Description of problem: adding redundancy to a distributed volume blows up mountpoint (fuse). note: i've started with a distributed volume and never tried whether this works for a single volume) additionally until that point ingesting files into the mountpoint significantly reduces speed (from XX MB/s to YY KB/s). looking at the resources of the machines involved, doesn't show any bottleneck (so this is not simply healing bandwidth/cpu) How reproducible: not 100% deterministic, but it will fail eventually. just access some files. (find helps). Steps to Reproduce: 1. create distributed volume STORAGE with two servers each having one brick 2. add some files to it (everything is smooth) 3. 'add-brick STORAGE replica 2 ...' with two additional servers each having one brick Actual results: mountpoint becomes slow and blows up eventually with: 'Transport endpoint is not connected (107)' Expected results: ingest continues uninterrupted (mountpoint stays alive). slight slowdown would be ok, b/c of added replication (more bandwidth).
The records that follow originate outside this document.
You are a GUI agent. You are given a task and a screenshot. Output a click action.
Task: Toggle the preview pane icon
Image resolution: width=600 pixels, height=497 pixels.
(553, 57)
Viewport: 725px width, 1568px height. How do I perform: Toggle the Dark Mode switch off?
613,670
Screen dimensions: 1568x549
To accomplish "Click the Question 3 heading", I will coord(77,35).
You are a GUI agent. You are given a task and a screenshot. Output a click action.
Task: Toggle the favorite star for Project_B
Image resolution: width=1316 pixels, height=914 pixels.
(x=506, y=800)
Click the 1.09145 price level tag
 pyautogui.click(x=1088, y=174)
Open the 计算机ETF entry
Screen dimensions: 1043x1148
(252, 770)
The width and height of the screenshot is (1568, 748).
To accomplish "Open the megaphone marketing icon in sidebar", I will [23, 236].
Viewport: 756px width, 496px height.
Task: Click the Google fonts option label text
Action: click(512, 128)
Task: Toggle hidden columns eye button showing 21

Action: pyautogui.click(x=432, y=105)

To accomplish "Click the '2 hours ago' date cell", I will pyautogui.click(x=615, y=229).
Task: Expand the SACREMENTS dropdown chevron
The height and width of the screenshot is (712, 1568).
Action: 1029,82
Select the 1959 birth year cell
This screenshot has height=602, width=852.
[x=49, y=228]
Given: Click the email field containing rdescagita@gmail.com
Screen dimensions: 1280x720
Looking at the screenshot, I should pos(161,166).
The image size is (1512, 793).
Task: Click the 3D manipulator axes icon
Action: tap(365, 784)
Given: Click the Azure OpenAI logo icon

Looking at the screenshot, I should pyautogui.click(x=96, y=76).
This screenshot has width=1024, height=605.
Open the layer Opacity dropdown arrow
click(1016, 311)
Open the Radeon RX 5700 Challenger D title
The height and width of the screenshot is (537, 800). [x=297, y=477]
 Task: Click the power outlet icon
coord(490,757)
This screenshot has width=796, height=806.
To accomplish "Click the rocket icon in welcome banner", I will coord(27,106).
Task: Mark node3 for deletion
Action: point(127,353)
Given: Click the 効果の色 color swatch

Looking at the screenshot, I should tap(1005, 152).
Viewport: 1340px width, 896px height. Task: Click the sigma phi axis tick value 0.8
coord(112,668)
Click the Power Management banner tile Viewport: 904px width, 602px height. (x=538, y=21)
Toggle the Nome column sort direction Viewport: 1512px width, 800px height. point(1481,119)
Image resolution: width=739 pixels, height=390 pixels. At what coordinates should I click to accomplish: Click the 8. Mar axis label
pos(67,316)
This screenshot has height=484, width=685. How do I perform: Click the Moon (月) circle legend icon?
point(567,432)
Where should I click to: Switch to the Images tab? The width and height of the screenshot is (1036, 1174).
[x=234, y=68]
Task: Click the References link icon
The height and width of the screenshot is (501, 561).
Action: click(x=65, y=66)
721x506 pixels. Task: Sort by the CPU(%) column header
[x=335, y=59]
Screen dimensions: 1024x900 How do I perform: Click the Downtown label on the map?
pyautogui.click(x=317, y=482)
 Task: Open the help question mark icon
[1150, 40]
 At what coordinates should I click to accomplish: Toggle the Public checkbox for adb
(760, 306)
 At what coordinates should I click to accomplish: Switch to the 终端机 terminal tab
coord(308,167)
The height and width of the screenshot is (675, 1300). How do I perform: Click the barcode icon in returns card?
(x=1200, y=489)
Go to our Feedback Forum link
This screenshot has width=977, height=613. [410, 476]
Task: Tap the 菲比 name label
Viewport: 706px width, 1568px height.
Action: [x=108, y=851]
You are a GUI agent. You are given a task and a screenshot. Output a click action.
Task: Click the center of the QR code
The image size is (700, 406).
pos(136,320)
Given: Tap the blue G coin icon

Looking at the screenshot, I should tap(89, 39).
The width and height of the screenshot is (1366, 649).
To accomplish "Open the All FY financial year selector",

Additional info: please specify which logfiles would be helpful. i had this issue on 2/2 setups so i bet you could replicate it. the seems to be no significant healing traffic between the nodes (Z MBit/s) and no high load. a 'gluster volume heal STORAGE info' timeouts after 10min with return code 146. when i mount this volume again, it's missing complete directories. those are still on the brick fs.
doing a 'rebalance fix-layout' helps bringing back (probably) all the files. however - i can't see any progress for hours (file/traffic counters stay at zero) and the mountpoint is still unreliable and blows up very often. over the last night i was able to see at least some amount of traffic between the nodes and the new bricks are filling slowly. will it be flaky for the whole time?
Please provide the logs of the mount point (/var/log/glusterfs/<path-to-mnt>.log) and the logs of the bricks (/var/log/glusterfs/bricks/...) from all the storage servers. From the steps to reproduce, can you explain if there was much I/O happening on the volume? Were new files being added constantly while converting the volume from distribute to distribute-replicate?
sent logs and server metrics to niels in private.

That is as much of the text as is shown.